Excerpted text:
__________

Use CJ's tweet as a reference for tools, learn to build with Blake's interview, learn to sell with Zach's interview, and you'll be unstoppable.

Your Own Local Tour Guide

What if there was a map that let you discover Wikipedia pages of all the surroundings in your neighborhood? And what if it could also show you the pages from maps all around the world? Thankfully for us, Matthew Siu recently built this project. His inspiration was perfectly phrased as follows:

when I'm walking around, I often feel like there are stories surrounding me that are just out of reach.

I wanted this map to feel like having a local tour guide

try it here: https://matthewsiu.com/local-map

For those of you that are susceptible to falling down Wikipedia rabbit holes, this may be a dangerous site. It's fascinating to explore your local neighborhood, and you'll surely discover things around you that you may have never known. I love the user experience and am sure you will too.

__________

Dataset content:
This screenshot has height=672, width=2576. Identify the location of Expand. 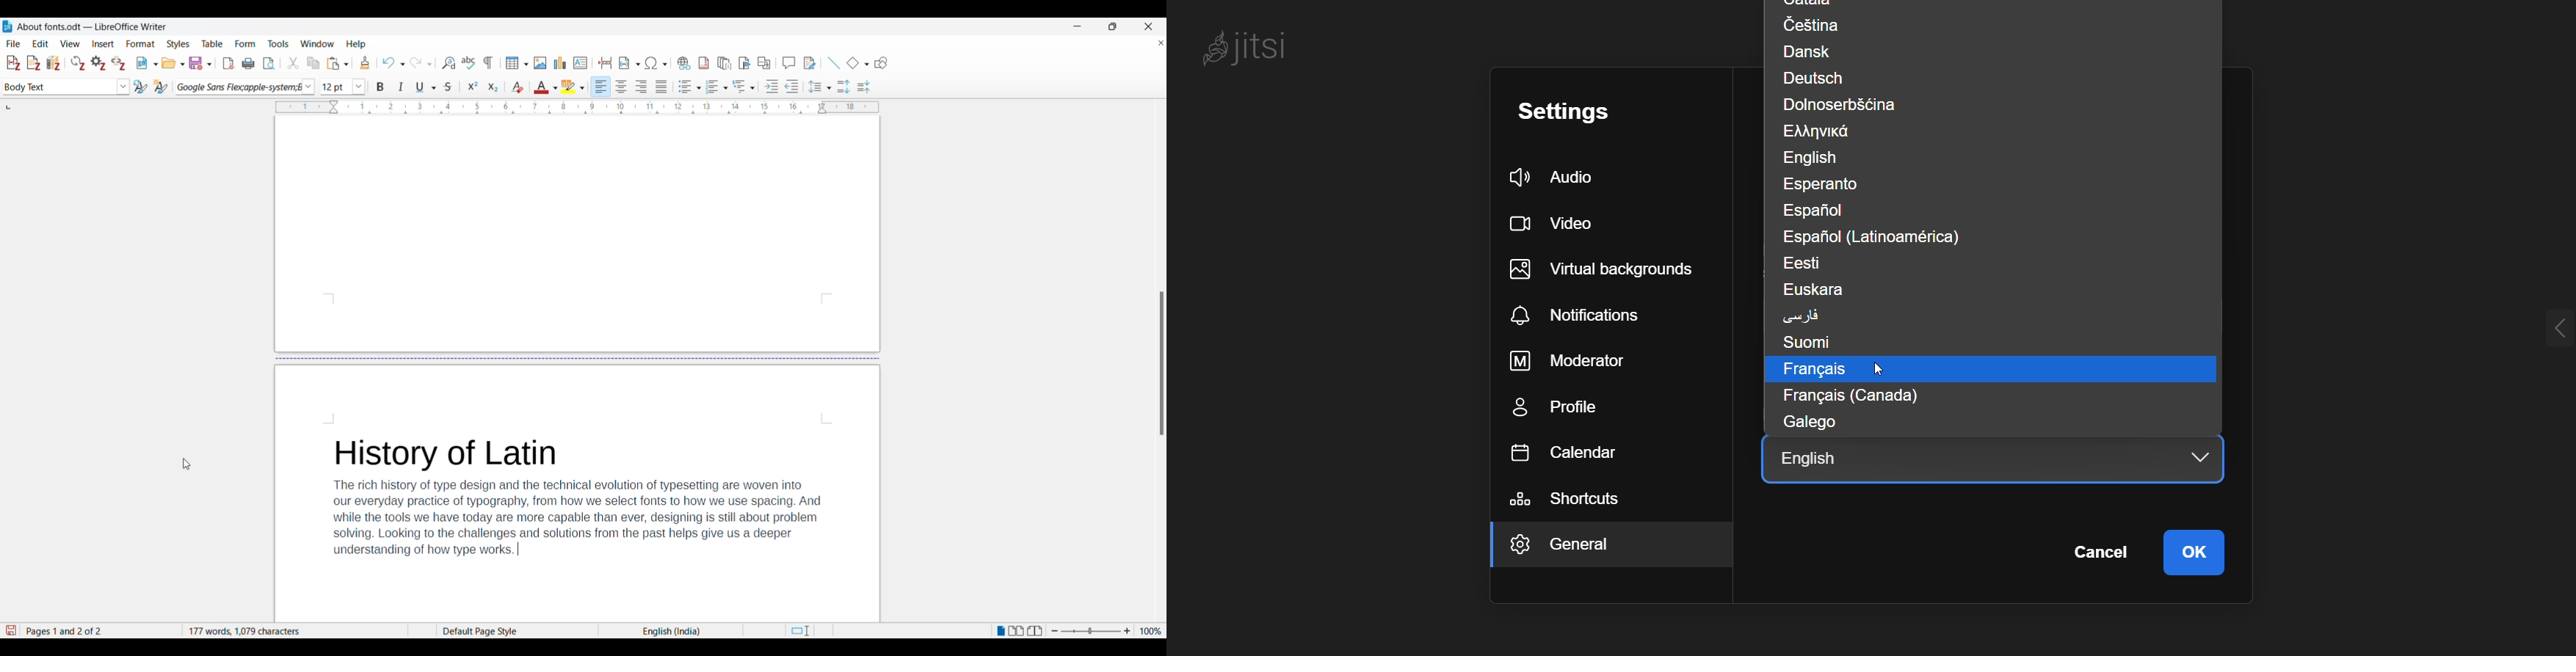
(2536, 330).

__________

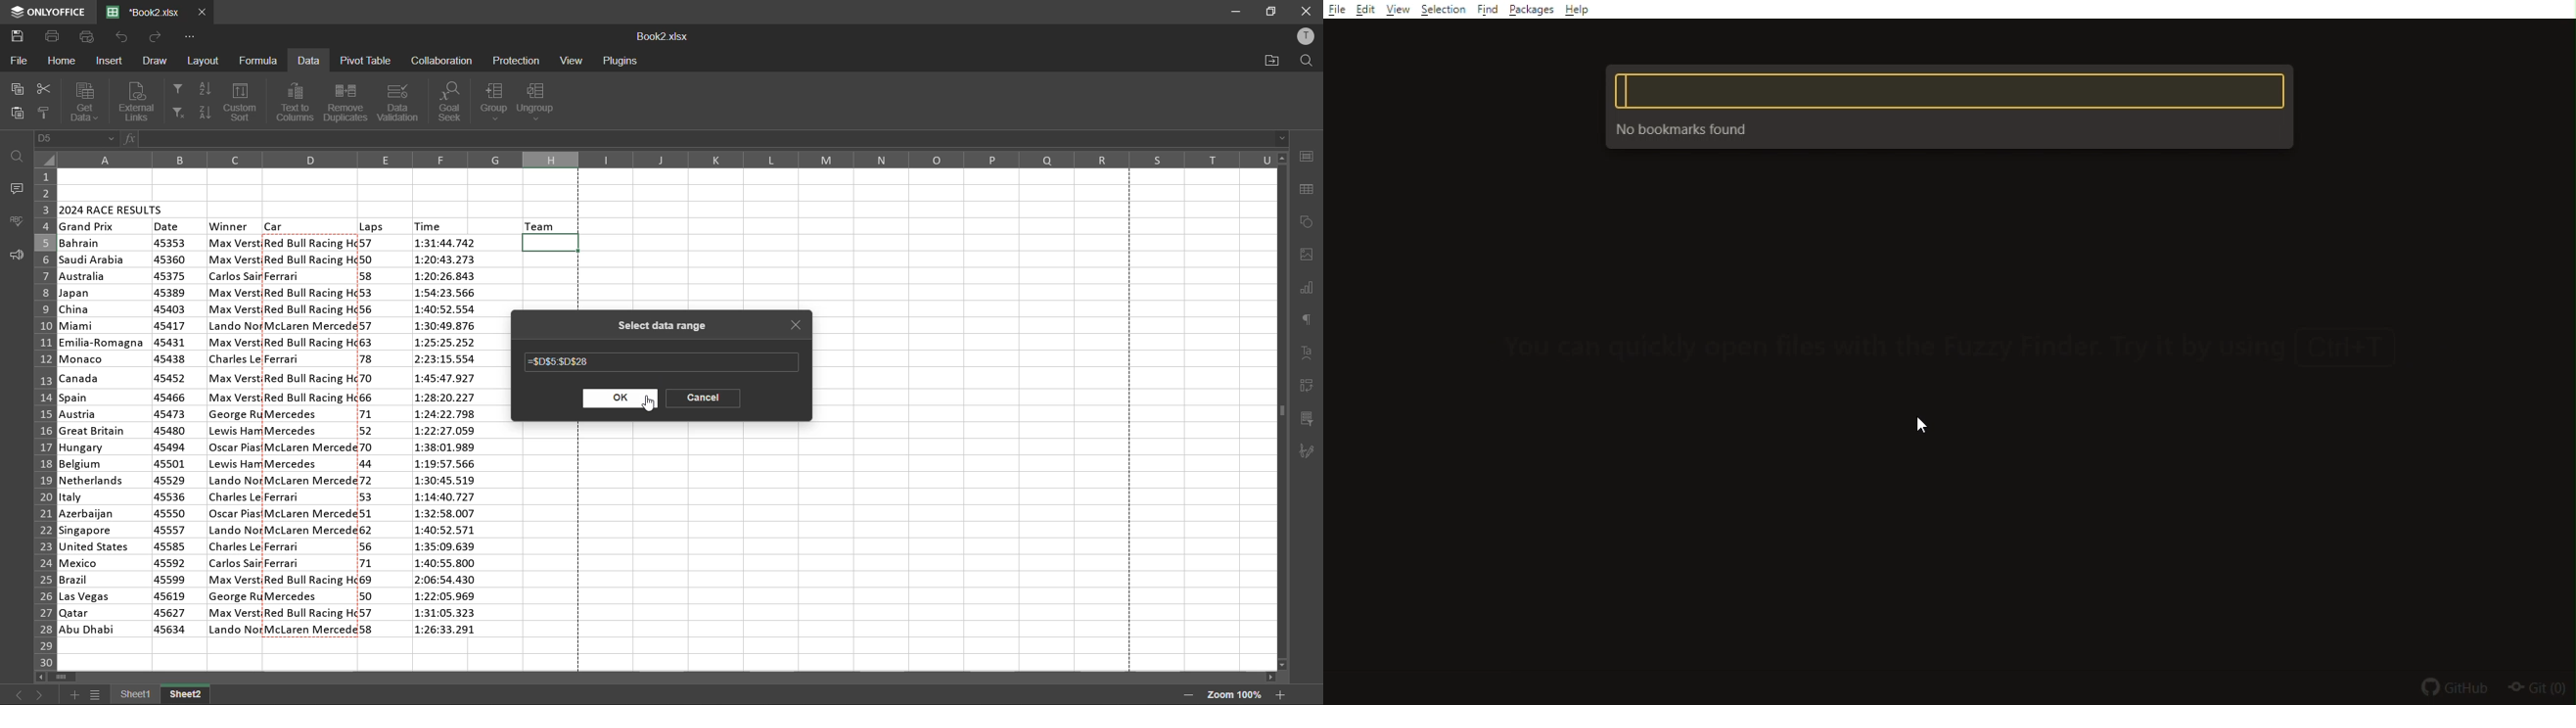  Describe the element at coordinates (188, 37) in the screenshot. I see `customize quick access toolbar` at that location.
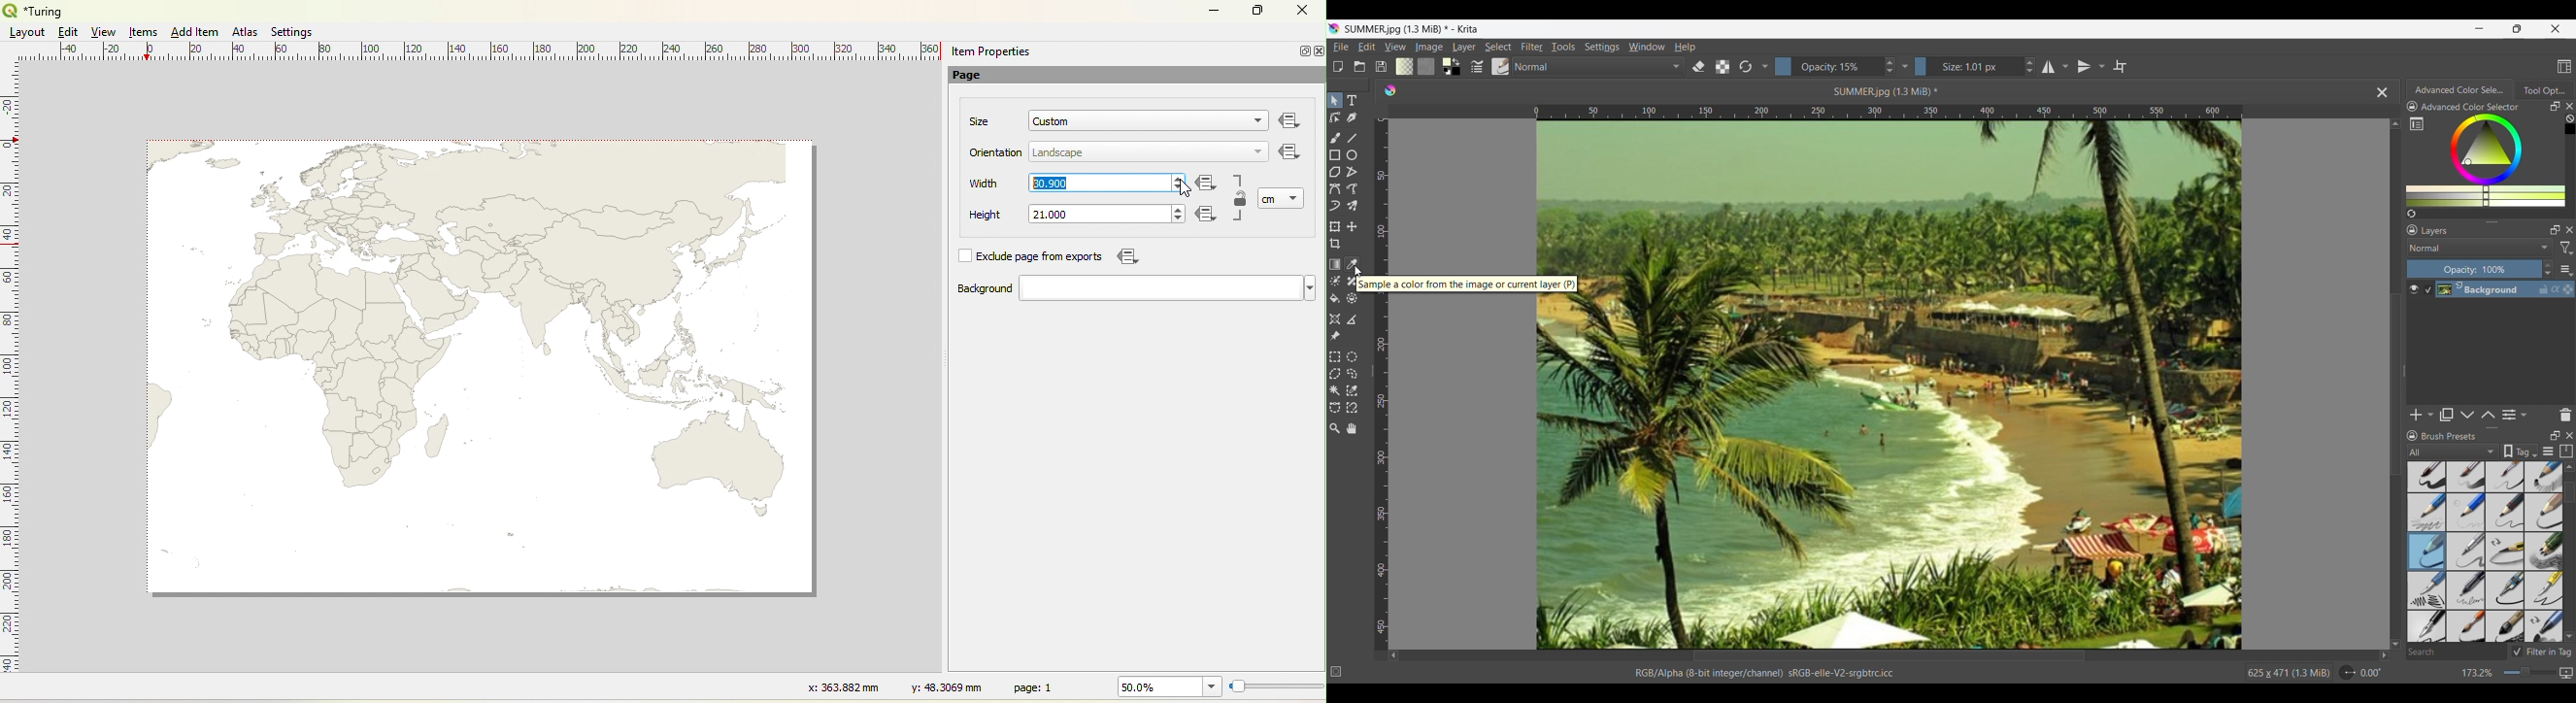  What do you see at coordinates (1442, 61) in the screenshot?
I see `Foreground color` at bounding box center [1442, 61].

__________

Your tasks:
[1] Do these statements agree with the passage about the Wikipedia neighborhood map? Answer yes or no for each, quoting the words from the passage that decide it.
(a) Matthew Siu built the map project.
(b) The map shows Wikipedia pages only for the user's own neighborhood.
(c) The writer warns that the site could be dangerous for people prone to Wikipedia rabbit holes.
[2] Can you extend the passage about the Wikipedia neighborhood map, picking up right after its final sentence?
The records were taken from a separate source.

Results for the exercise:
[1]
(a) Yes: "Matthew Siu recently built this project"
(b) No: "show you the pages from maps all around the world"
(c) Yes: "For those of you that are susceptible to falling down Wikipedia rabbit holes, this may be a dangerous site."

[2]
Roadmap to Making Real Friendships

Making new friends is hard. In fact, this chart shows by the time we are in our early 20's, time spent with friends usually peaks. But I believe having friends and surrounding yourself with like-minded people can improve your life in orders of magnitude, no matter what age you are at. That's why I love this actionable chart from Adele Bloch.

It lays out the four main principles of making real friendships, along with tips on how to go about following through on it:

1. Meeting people - Go to things: events, sports, clubs, classes. Get comfortable getting out of your comfort zone - meeting strangers, showing up, making conversations.
2. Finding your people - Be intentional about where you spend time. Think about what you love doing, and find groups who love those things too.
3. Consistent interactions - Turn acquaintances into friends through regular contact. ideally, join recurring events. Otherwise, keep the momentum going after an initial hangout.
4. Creating depth - Go beyond small talk. Be authentic. Share real wins & struggles. Be the type of friend that you'd want to have.

For those with analytical minds who appreciate roadmaps, this is a great way to think about your social life that has practical steps for deepening connections with others.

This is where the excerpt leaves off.